Why is Haskell so popular? - kraemate

Lisp has been around for much longer, and is the same paradigm. So why has Haskell captured all the attention in recent years?
======
mikhailfranco
Static type systems are evolving rapidly and becoming so powerful they are
close to merging with algebraic specifications (e.g. OBJ, CASL). They will
(soon) have type/proof systems that will become the foundation for all future
engineering of large reliable systems. Why would you make an application
author write unit tests on the outside of a weak language, when you can verify
from inside of a strong one ? Why would you even wrap a weak language with an
incomplete informal poorly specified unit test generator, when you can verify
it rigorously inside the type system of strong language ?

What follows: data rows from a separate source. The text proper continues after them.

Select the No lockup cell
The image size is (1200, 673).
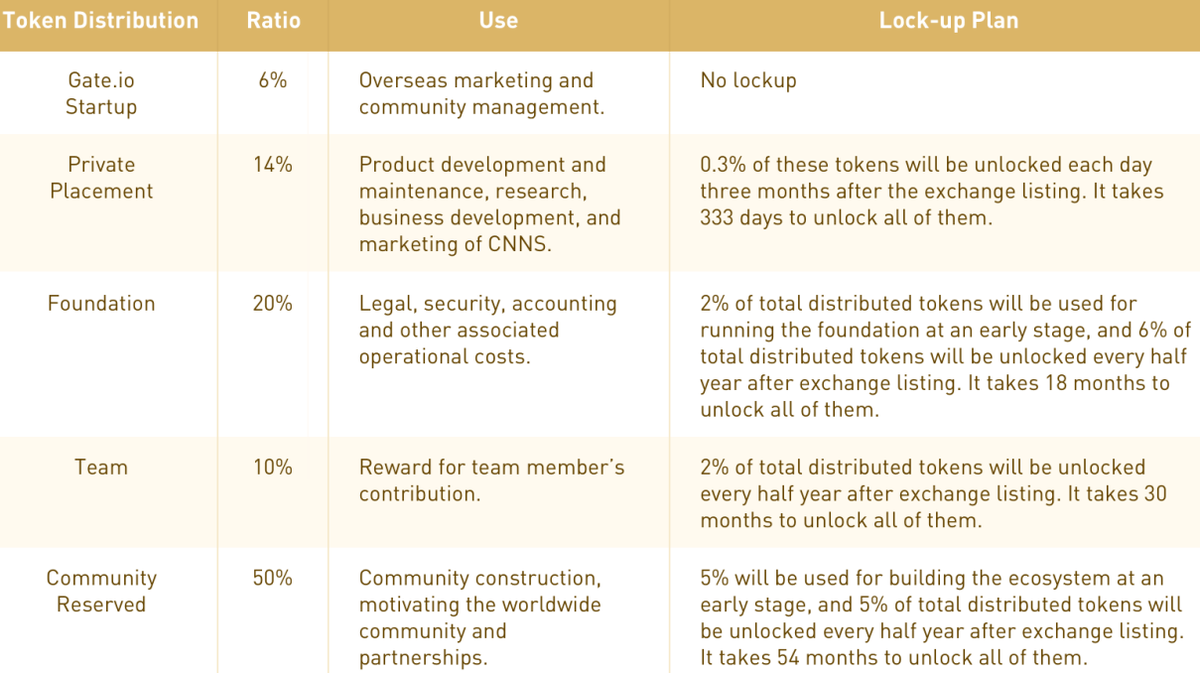[x=748, y=81]
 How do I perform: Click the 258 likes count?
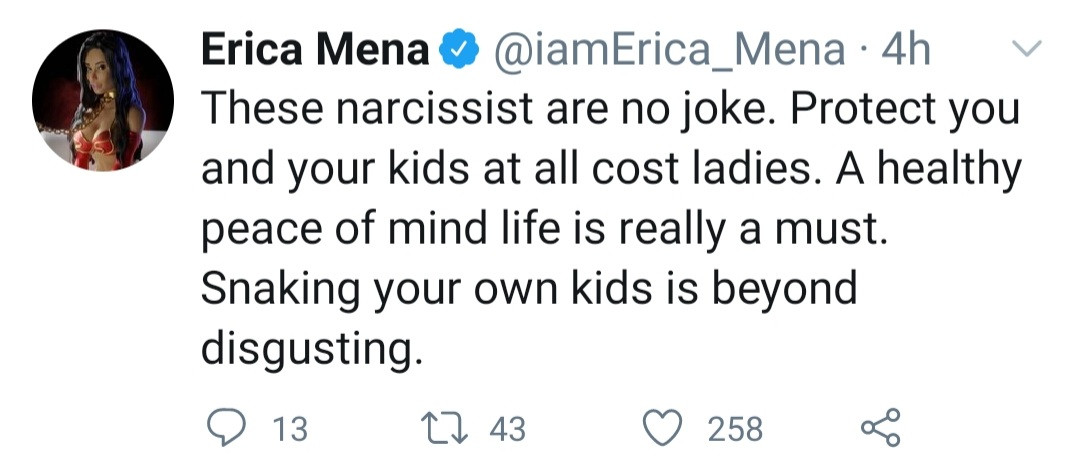(736, 429)
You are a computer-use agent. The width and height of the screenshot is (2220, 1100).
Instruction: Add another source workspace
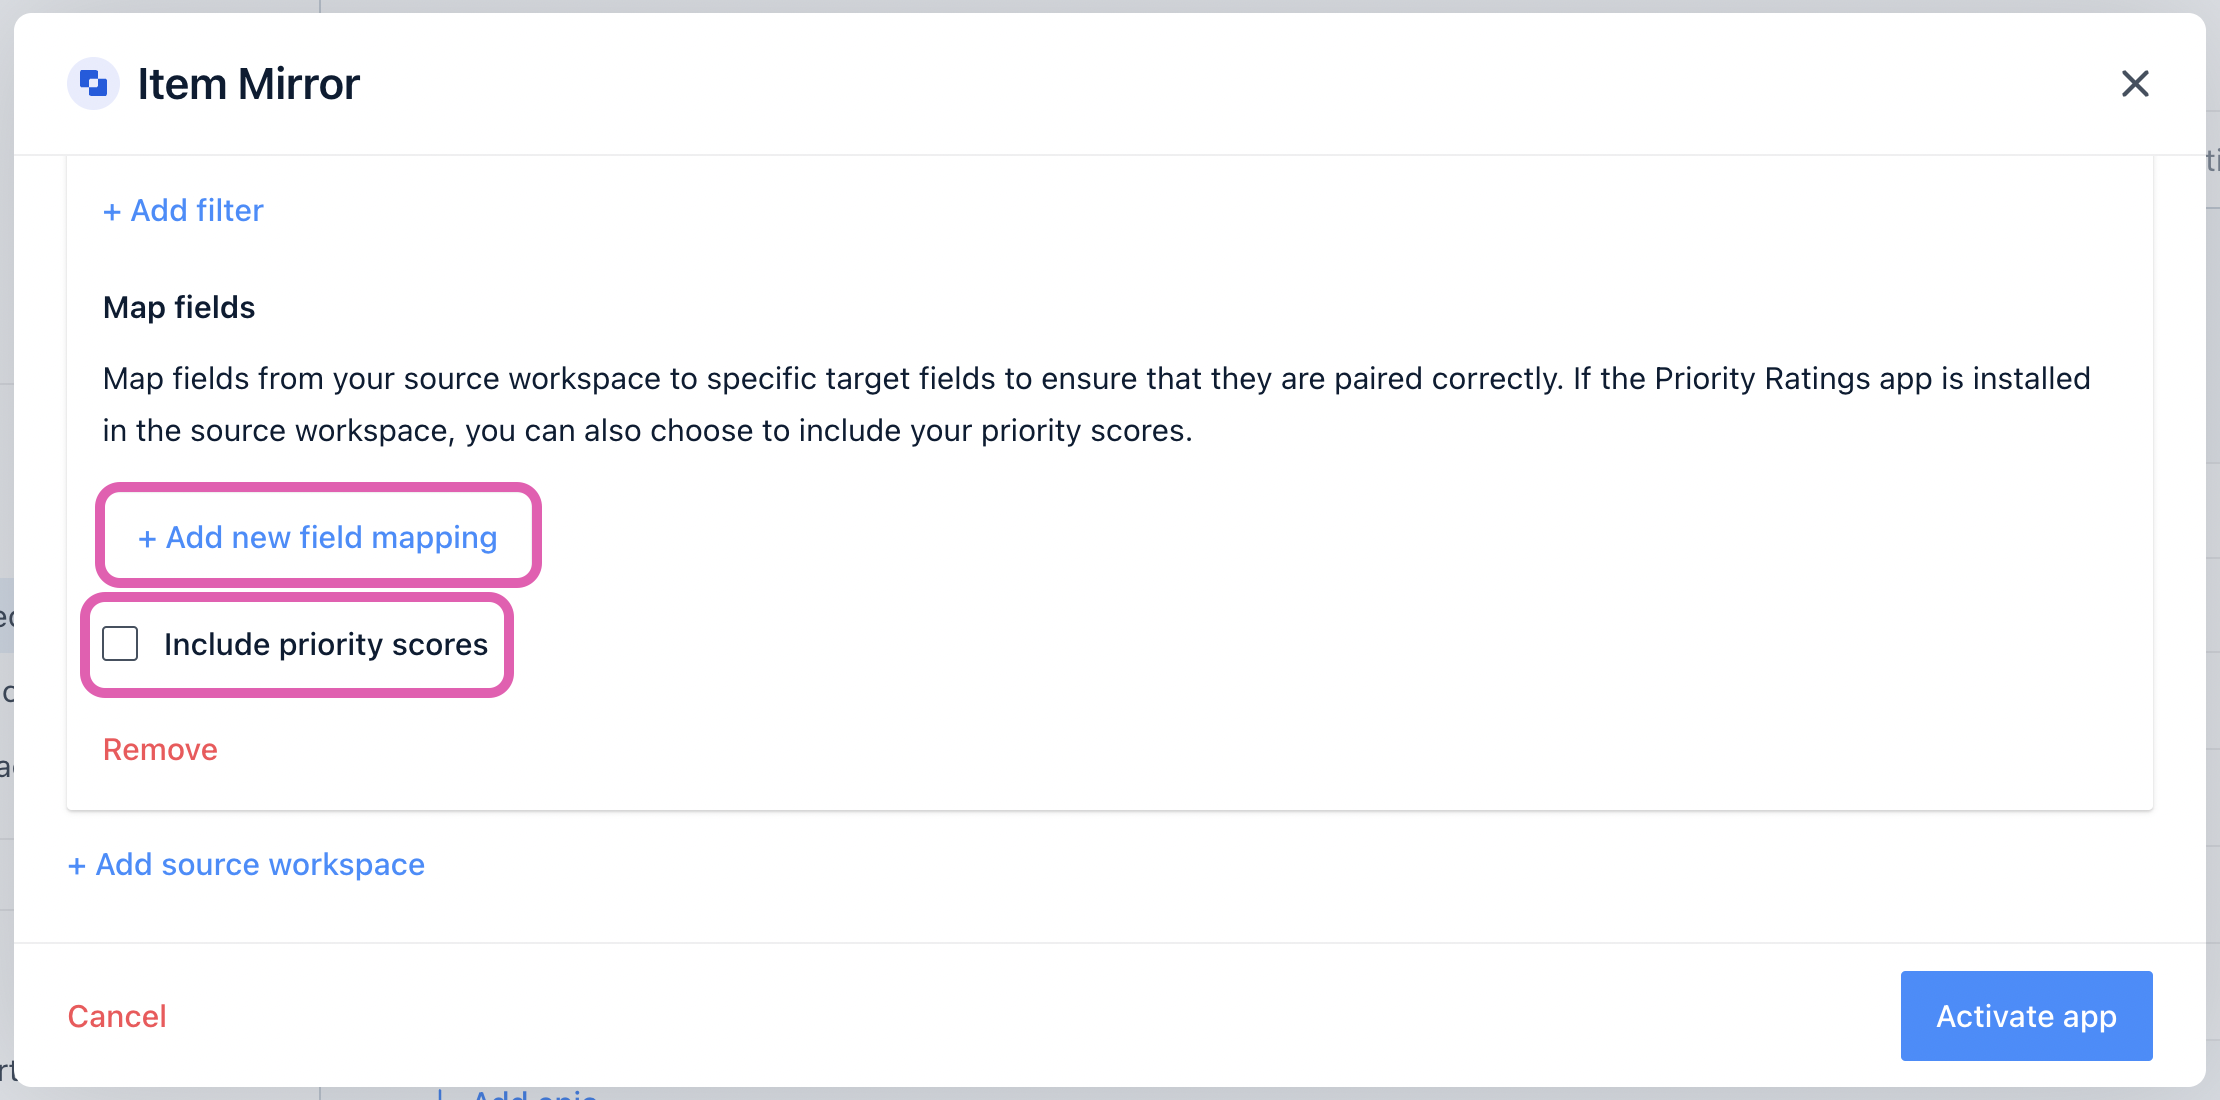(x=246, y=864)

Along with convergence of languages and tools, there is also a recognition
that isolation of side effects and composition of operations are the
fundamental mechanisms for building large software systems from reusable
components, and Category Theory is the formalism for describing composition.
For example, in the Haskell community there is an ongoing exploration of the
compositional properties of isolation primitives like Monads, Arrows,
Applicative Functors and Comonads (yeah, Category Theory terminology is a
barrier to progress). Haskell is not the final language, but it is the medium
in which the correct path is being discovered. I would also say the move from
Java to Scala is also a step in the right direction of more powerful type
systems and a (more) functional approach.

On the Lisp side, there has always been a cacophony of variations, and people
might have had high hopes for Arc, but the future is Clojure.

Interesting that the two most innovative recent languages, Scala and Clojure,
have been built on the JVM.

------
mooism2
Lisp is not the same paradigm: it's imperative and eager where Haskell is lazy
and pure functional.

The languages support different means of abstraction. e.g., Lisp has macros,
Haskell has all that type inference enables. I can't honestly say that being
able to (effectively) use the return type of a function as a parameter to that
function is _better_ than being able to invoke macros with the same syntax as
a function call --- but it suits _me_ better.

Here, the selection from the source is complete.